** What you need to do **
Please output the entries below from the line that contains "Image resolution: width=800" through the final line, reproduced exactly and alone.

** Material for this task **

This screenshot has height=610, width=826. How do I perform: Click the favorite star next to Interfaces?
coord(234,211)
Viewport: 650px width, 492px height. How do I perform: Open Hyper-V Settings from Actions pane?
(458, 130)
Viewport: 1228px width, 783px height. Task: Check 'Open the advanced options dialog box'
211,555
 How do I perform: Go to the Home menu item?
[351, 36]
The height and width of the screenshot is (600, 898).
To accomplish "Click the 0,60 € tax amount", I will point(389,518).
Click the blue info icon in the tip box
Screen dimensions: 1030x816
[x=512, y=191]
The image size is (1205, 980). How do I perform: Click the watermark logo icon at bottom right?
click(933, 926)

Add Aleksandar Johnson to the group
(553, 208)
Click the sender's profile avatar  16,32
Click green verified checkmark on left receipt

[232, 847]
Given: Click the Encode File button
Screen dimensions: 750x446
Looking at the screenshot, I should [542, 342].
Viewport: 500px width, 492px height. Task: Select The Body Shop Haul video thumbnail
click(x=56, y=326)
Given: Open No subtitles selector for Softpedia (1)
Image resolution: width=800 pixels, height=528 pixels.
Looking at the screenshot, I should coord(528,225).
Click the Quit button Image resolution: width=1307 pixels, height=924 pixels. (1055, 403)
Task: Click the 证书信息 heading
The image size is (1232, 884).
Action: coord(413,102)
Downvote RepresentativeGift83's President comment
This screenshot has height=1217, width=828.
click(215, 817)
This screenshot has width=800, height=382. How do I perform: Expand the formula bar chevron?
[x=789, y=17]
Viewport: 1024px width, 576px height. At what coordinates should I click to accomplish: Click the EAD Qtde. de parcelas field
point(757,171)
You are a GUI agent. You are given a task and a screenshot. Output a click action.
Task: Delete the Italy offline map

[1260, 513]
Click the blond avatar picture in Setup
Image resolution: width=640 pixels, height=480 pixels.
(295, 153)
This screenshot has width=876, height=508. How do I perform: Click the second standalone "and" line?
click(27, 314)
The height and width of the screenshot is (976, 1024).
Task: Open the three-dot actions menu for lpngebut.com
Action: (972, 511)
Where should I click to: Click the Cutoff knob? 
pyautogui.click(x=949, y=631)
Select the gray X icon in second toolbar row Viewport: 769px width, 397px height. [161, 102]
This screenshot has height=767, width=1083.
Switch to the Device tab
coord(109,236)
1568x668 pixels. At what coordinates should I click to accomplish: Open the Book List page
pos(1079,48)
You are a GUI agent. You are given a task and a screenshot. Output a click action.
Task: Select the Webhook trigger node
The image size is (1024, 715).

** Reply to the exercise **
Image resolution: width=800 pixels, height=528 pixels.
Looking at the screenshot, I should coord(528,225).
Click the Quit button Image resolution: width=1307 pixels, height=924 pixels. (1055, 403)
Task: Click the 证书信息 heading
The image size is (1232, 884).
Action: coord(413,102)
Downvote RepresentativeGift83's President comment
This screenshot has height=1217, width=828.
click(215, 817)
This screenshot has width=800, height=382. How do I perform: Expand the formula bar chevron?
[x=789, y=17]
Viewport: 1024px width, 576px height. At what coordinates should I click to accomplish: Click the EAD Qtde. de parcelas field
point(757,171)
You are a GUI agent. You are given a task and a screenshot. Output a click action.
Task: Delete the Italy offline map

[1260, 513]
Click the blond avatar picture in Setup
Image resolution: width=640 pixels, height=480 pixels.
(295, 153)
This screenshot has width=876, height=508. How do I perform: Click the second standalone "and" line?
click(27, 314)
The height and width of the screenshot is (976, 1024).
Task: Open the three-dot actions menu for lpngebut.com
Action: (972, 511)
Where should I click to: Click the Cutoff knob? 
pyautogui.click(x=949, y=631)
Select the gray X icon in second toolbar row Viewport: 769px width, 397px height. [161, 102]
This screenshot has height=767, width=1083.
Switch to the Device tab
coord(109,236)
1568x668 pixels. At what coordinates should I click to accomplish: Open the Book List page
pos(1079,48)
You are a GUI agent. You are given a task and a screenshot. Output a click action.
Task: Select the Webhook trigger node
The image size is (1024, 715).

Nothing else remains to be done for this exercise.